--- Prompt ---
Write out the data again in full, keeping every character the same.

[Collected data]
════

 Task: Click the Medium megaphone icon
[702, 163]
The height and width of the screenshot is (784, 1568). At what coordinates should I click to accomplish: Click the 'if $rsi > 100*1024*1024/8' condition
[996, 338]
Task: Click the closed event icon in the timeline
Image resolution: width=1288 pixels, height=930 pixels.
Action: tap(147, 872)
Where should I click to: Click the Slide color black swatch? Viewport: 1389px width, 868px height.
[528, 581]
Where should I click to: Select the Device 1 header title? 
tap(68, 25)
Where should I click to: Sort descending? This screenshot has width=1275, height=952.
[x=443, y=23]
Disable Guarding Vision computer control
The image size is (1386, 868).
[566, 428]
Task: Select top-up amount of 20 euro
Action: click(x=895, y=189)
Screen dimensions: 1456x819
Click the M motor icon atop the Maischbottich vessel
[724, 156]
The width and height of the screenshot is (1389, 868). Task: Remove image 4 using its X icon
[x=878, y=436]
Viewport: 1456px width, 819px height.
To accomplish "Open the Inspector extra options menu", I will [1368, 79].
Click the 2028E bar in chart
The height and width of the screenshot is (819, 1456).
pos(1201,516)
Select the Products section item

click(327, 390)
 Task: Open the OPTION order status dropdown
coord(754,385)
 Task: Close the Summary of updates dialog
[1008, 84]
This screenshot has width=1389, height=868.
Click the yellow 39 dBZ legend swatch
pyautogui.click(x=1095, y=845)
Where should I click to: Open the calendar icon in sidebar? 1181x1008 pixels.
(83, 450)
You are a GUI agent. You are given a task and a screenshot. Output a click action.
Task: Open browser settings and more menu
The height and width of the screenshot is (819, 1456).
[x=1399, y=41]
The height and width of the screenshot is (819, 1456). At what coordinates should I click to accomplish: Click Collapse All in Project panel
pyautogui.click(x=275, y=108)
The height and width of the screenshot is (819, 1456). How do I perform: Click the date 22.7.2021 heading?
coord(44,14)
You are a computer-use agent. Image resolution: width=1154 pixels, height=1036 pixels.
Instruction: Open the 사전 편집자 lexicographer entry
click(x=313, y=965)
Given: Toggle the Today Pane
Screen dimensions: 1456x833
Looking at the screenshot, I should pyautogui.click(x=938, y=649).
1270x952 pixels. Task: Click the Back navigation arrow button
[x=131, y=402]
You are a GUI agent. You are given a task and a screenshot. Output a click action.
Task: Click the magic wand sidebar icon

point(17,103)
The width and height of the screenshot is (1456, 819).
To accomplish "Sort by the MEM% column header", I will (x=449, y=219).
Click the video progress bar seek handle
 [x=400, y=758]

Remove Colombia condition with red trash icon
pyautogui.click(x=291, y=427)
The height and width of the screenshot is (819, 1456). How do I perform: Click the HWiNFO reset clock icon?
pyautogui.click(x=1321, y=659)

════

--- Final answer ---
 Task: Click the Medium megaphone icon
[702, 163]
The height and width of the screenshot is (784, 1568). At what coordinates should I click to accomplish: Click the 'if $rsi > 100*1024*1024/8' condition
[996, 338]
Task: Click the closed event icon in the timeline
Image resolution: width=1288 pixels, height=930 pixels.
Action: tap(147, 872)
Where should I click to: Click the Slide color black swatch? Viewport: 1389px width, 868px height.
[528, 581]
Where should I click to: Select the Device 1 header title? 
tap(68, 25)
Where should I click to: Sort descending? This screenshot has width=1275, height=952.
[x=443, y=23]
Disable Guarding Vision computer control
The image size is (1386, 868).
[566, 428]
Task: Select top-up amount of 20 euro
Action: click(x=895, y=189)
Screen dimensions: 1456x819
Click the M motor icon atop the Maischbottich vessel
[724, 156]
The width and height of the screenshot is (1389, 868). Task: Remove image 4 using its X icon
[x=878, y=436]
Viewport: 1456px width, 819px height.
To accomplish "Open the Inspector extra options menu", I will [1368, 79].
Click the 2028E bar in chart
The height and width of the screenshot is (819, 1456).
pos(1201,516)
Select the Products section item

click(327, 390)
 Task: Open the OPTION order status dropdown
coord(754,385)
 Task: Close the Summary of updates dialog
[1008, 84]
This screenshot has width=1389, height=868.
Click the yellow 39 dBZ legend swatch
pyautogui.click(x=1095, y=845)
Where should I click to: Open the calendar icon in sidebar? 1181x1008 pixels.
(83, 450)
You are a GUI agent. You are given a task and a screenshot. Output a click action.
Task: Open browser settings and more menu
The height and width of the screenshot is (819, 1456).
[x=1399, y=41]
The height and width of the screenshot is (819, 1456). At what coordinates should I click to accomplish: Click Collapse All in Project panel
pyautogui.click(x=275, y=108)
The height and width of the screenshot is (819, 1456). How do I perform: Click the date 22.7.2021 heading?
coord(44,14)
You are a computer-use agent. Image resolution: width=1154 pixels, height=1036 pixels.
Instruction: Open the 사전 편집자 lexicographer entry
click(x=313, y=965)
Given: Toggle the Today Pane
Screen dimensions: 1456x833
Looking at the screenshot, I should pyautogui.click(x=938, y=649).
1270x952 pixels. Task: Click the Back navigation arrow button
[x=131, y=402]
You are a GUI agent. You are given a task and a screenshot. Output a click action.
Task: Click the magic wand sidebar icon

point(17,103)
The width and height of the screenshot is (1456, 819).
To accomplish "Sort by the MEM% column header", I will (x=449, y=219).
Click the video progress bar seek handle
 [x=400, y=758]

Remove Colombia condition with red trash icon
pyautogui.click(x=291, y=427)
The height and width of the screenshot is (819, 1456). How do I perform: Click the HWiNFO reset clock icon?
pyautogui.click(x=1321, y=659)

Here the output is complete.